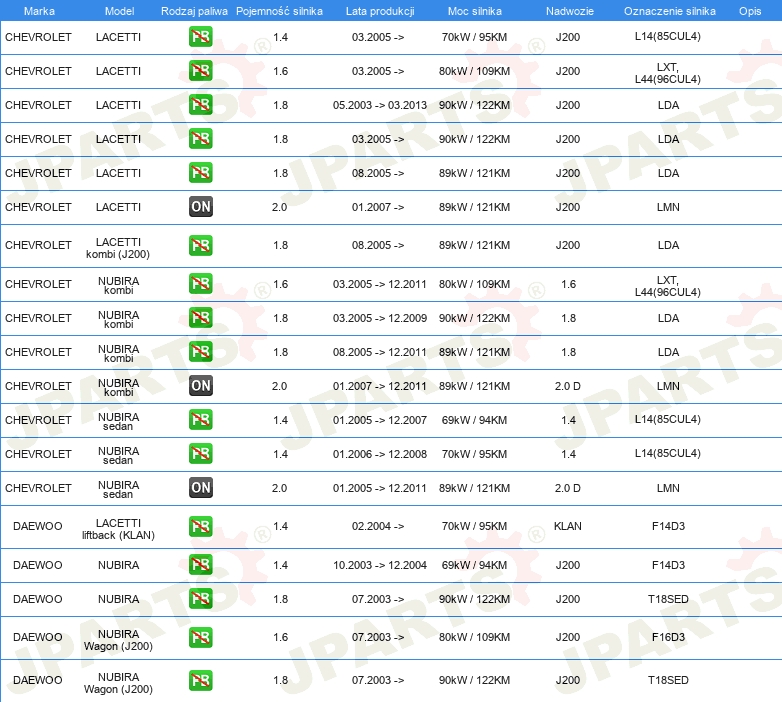
Task: Click the Oznaczenie silnika header
Action: [669, 10]
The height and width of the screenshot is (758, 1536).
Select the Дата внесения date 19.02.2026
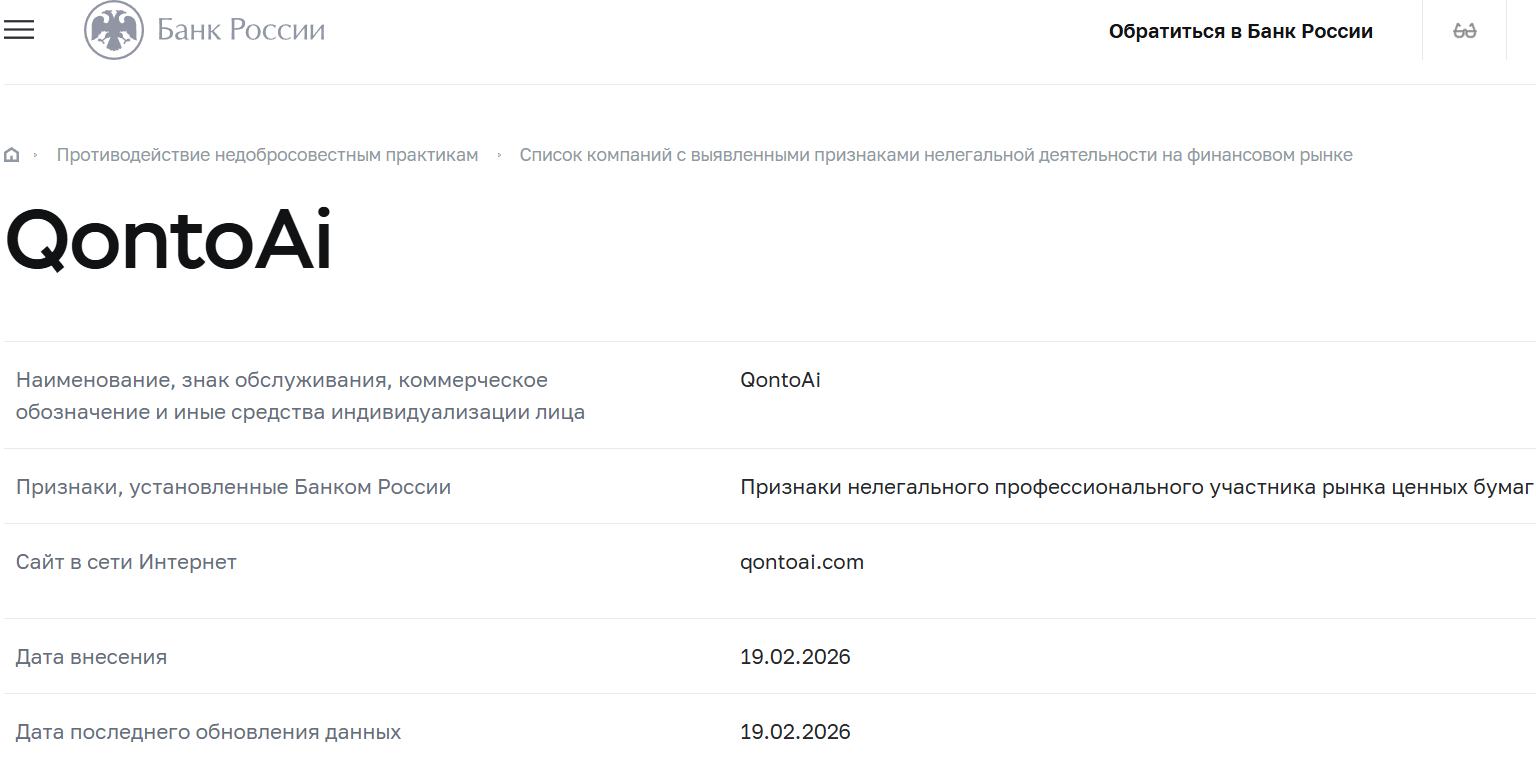click(796, 657)
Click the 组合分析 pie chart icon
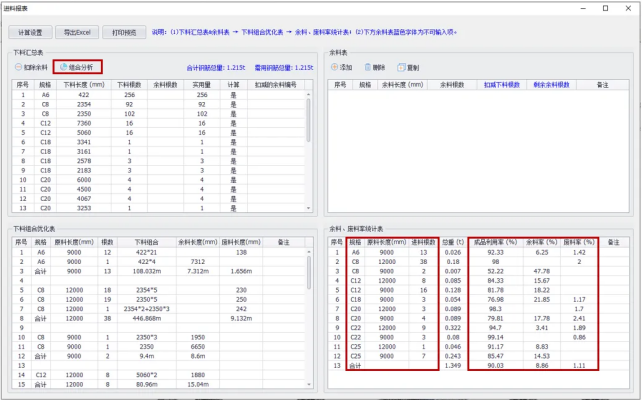Screen dimensions: 642x400 (63, 68)
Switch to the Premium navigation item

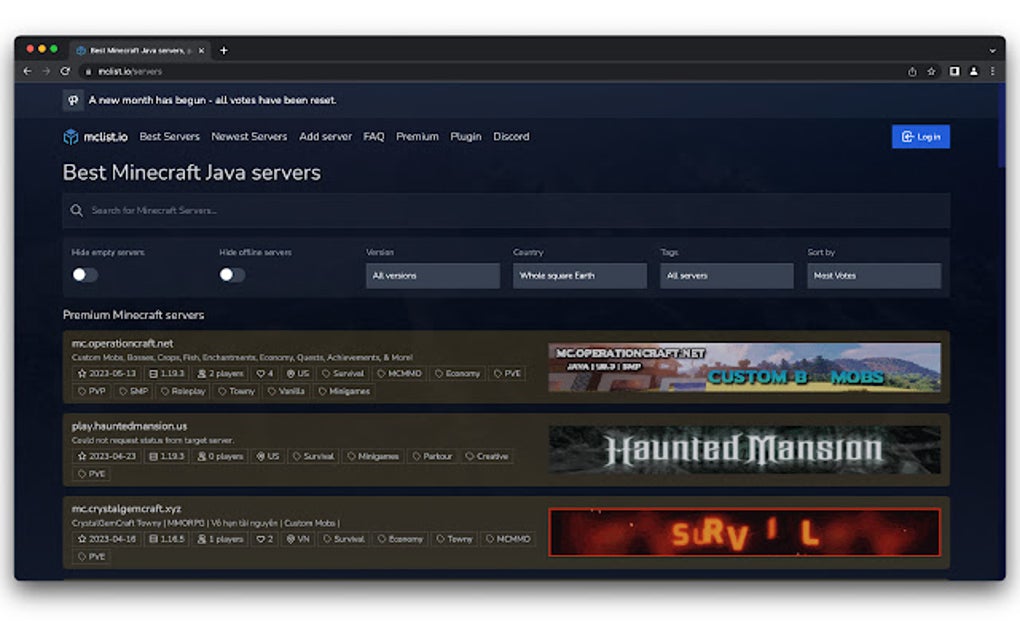(417, 137)
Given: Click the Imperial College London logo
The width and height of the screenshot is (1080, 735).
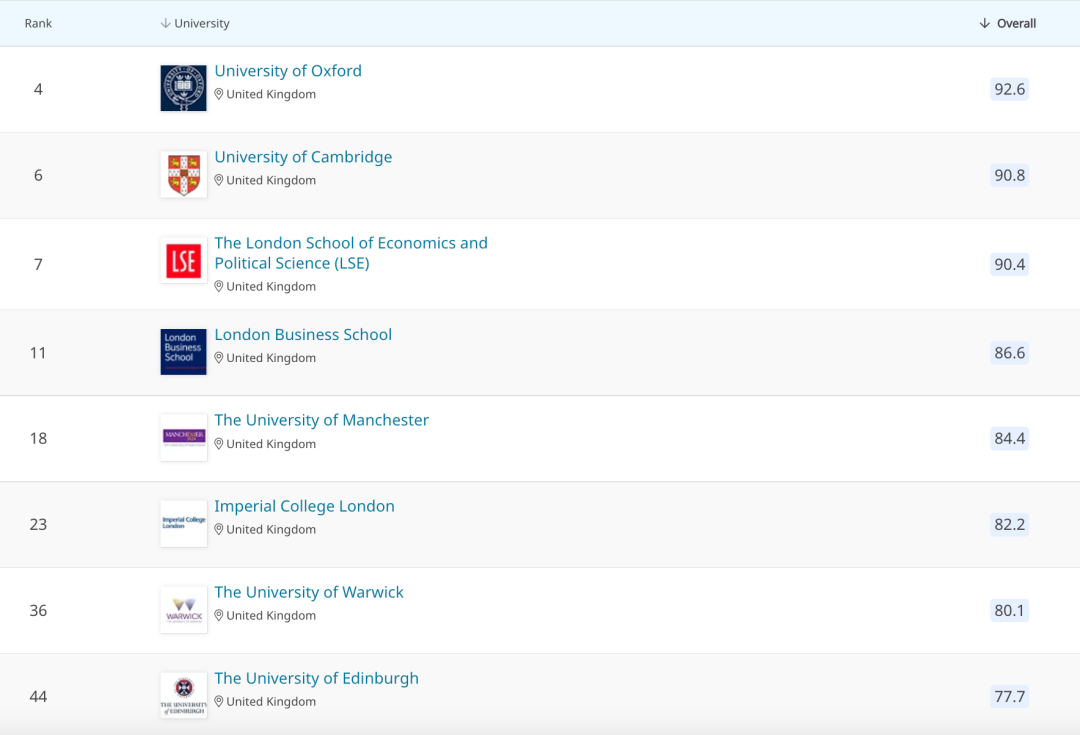Looking at the screenshot, I should coord(183,523).
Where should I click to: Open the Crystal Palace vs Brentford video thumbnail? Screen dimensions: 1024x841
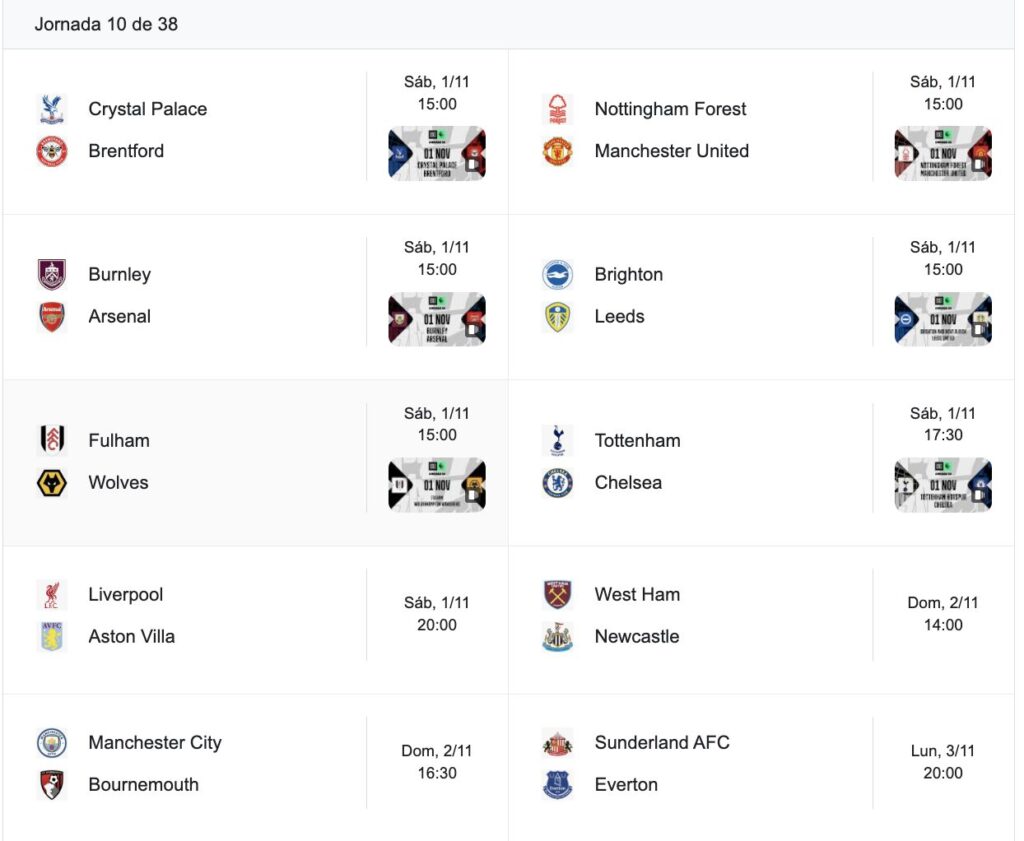pos(437,153)
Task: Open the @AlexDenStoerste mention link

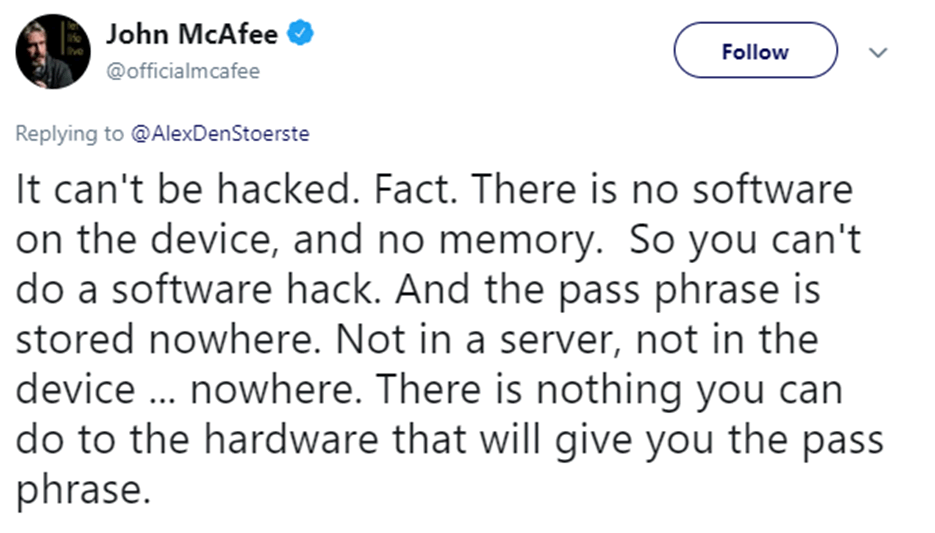Action: tap(229, 134)
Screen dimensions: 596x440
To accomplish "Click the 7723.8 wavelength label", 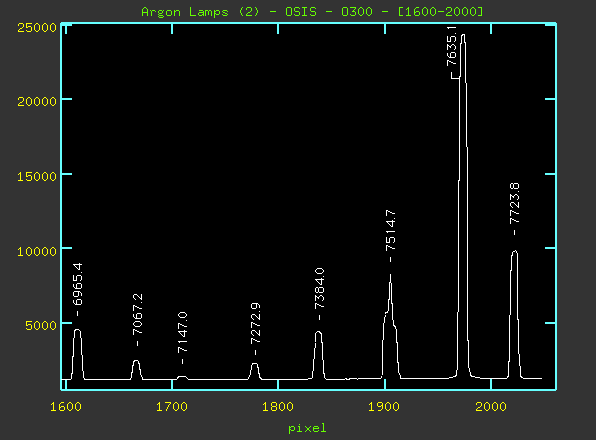I will tap(514, 203).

* _Your goal_
Using the records above, repeat exactly the run of lines that starts with the line with "The height and" and goes on through the line with "Given: Click the Imperial College London logo"; omit each picture.

* _Problem solution_
The height and width of the screenshot is (758, 1536).
Select the Дата внесения date 19.02.2026
click(796, 657)
Click the 组合分析 pie chart icon
Screen dimensions: 642x400 (63, 68)
Switch to the Premium navigation item

(417, 137)
Given: Click the Imperial College London logo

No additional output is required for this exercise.